Surat Kolose

Ketika Paulus tidak sanggup mengunjungi gereja-gereja umumnya ia akan menulis surat. Pada berbagai kesempatan, ia akan mendengar tentang suatu situasi tetapi tidak dapat meninggalkan pekerjaannya untuk memberikan perhatian pada situs itu. Menjelang akhir pelayanannya menulis surat menjadi satu-satunya cara ia berkomunikasi, sebab ia lama berada dalam penjara, dua tahun di Kaisarea, dirantai kepada seorang serdadu Romawi, tetapi ia dapat menerima pengunjung, dan melalui kunjungan seorang bernama Epafras yang menuliskan baginya surat kepada jemaat Kolose.

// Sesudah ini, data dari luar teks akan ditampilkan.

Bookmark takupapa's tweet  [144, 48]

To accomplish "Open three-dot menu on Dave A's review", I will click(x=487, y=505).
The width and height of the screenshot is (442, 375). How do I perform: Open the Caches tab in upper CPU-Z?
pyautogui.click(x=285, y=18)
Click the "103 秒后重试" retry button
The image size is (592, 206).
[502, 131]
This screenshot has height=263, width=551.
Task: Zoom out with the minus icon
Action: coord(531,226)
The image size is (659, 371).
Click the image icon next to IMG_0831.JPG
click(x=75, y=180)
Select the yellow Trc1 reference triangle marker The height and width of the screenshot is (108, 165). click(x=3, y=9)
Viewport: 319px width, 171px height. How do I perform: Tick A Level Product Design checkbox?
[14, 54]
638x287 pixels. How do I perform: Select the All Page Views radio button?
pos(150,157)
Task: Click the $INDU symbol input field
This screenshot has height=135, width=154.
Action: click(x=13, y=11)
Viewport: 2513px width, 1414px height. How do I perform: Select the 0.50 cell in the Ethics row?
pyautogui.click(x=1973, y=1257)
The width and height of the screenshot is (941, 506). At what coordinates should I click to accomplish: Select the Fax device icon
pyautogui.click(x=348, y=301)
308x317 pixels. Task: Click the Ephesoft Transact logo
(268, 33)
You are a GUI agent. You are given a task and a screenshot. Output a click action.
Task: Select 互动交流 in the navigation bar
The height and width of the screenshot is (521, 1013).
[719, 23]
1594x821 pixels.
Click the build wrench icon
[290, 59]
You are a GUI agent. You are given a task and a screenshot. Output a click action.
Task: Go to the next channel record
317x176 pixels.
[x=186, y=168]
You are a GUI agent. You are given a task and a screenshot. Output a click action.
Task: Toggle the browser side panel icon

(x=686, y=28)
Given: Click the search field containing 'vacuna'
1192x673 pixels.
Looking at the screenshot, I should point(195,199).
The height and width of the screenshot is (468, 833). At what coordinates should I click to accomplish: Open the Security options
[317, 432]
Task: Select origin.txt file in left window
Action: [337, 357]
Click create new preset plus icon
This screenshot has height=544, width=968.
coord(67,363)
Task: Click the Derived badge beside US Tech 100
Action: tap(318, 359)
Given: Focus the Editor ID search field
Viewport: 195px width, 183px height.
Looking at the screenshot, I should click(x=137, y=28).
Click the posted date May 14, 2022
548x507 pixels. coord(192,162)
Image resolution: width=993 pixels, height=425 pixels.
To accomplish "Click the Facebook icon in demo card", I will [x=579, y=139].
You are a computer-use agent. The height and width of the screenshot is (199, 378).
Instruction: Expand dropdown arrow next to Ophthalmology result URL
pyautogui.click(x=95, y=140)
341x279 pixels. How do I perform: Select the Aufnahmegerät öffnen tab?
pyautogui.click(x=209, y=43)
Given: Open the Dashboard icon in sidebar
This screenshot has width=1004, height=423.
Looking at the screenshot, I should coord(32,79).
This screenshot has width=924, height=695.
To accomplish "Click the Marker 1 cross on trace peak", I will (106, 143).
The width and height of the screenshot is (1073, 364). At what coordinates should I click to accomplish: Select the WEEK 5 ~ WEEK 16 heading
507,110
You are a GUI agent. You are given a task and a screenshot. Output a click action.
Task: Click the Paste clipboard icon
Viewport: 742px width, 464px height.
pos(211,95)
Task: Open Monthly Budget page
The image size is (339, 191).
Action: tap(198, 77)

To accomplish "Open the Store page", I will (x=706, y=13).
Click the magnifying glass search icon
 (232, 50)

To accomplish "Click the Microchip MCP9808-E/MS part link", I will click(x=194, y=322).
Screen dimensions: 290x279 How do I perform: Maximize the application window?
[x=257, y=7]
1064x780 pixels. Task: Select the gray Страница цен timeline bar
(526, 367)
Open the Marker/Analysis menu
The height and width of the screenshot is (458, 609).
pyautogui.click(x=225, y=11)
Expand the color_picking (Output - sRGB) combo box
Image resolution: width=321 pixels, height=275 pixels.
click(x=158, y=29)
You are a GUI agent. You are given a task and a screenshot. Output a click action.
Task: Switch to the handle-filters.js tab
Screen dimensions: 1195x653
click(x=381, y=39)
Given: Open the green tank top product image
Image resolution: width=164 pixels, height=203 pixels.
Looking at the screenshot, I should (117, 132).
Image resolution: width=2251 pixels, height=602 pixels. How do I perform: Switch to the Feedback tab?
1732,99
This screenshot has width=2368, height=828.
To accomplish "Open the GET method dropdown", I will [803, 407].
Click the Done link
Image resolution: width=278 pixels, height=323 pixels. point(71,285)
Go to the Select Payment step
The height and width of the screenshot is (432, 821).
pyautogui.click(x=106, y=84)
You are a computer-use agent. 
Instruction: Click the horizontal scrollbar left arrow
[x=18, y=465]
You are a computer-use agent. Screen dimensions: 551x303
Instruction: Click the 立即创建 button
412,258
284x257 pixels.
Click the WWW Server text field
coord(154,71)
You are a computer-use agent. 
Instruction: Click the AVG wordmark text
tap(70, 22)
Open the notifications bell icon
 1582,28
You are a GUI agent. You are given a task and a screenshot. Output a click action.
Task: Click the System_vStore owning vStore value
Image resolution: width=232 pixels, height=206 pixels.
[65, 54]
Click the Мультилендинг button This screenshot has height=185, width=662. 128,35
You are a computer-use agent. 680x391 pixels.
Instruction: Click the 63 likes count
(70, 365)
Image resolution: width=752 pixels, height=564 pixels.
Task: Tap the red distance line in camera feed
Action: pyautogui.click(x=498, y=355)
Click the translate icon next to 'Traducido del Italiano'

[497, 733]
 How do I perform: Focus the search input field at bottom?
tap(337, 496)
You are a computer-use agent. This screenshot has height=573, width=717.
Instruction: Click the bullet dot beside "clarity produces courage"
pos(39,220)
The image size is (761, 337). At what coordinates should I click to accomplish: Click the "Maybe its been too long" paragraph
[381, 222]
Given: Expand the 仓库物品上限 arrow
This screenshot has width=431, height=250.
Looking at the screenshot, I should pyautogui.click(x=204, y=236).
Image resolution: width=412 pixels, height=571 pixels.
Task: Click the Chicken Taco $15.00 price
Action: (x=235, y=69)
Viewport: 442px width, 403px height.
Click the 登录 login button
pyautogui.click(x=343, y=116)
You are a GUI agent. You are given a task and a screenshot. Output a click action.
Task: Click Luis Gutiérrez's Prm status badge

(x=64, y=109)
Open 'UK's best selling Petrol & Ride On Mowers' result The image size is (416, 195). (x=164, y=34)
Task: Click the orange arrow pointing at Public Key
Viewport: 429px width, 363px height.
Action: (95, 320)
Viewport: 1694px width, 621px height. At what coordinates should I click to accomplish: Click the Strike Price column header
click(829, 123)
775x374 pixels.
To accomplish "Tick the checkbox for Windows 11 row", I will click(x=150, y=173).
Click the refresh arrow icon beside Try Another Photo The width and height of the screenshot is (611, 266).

Paulus menulis tiga jenis surat: kepada perseorangan, diketahui dalam Alkitab dengan perseorangan; surat yang ditulis sewaktu-waktu untuk menyorot situasi tertentu dalam sebuah gereja; dan surat umum yang untuk diedarkan secara umum dan tidak mengurus masalah tertentu. Ketika Paulus menulis Surat Kolose, termasuk surat yang ditulis sewaktu-waktu, ia juga menulis sebuah surat perseorangan kepada Filemon, dan surat umum yang dikenal sebagai Surat Efesus, meski surat itu ditujukan untuk dipakai di sejumlah gereja. Mereka dikirim pada saat yang sama dan dikirim melalui pembawa surat yang sama, Tikhikus, ke wilayah yang sama. Sebagaimana sudah kita lihat, surat-surat Paulus mengikuti pola yang berlaku umum dalam dunia Yunani purba. Surat dimulai dengan nama pengirim, kemudian alamat penerima, lalu salam, kemudian pujian, lalu isi surat lalu kesimpulan, kemudian salam penutup dan akhirnya tanda tangan. Tetapi kendati disertai kesimpulan, ciri yang menjamin bahwa surat itu bersifat sewaktu-waktu tidak selalu langsung terlihat jelas. Itu seperti mendengarkan ke satu sisi percakapan telepon. Kita perlu membaca baris-baris antaranya untuk mengerti mengapa surat itu ditulis.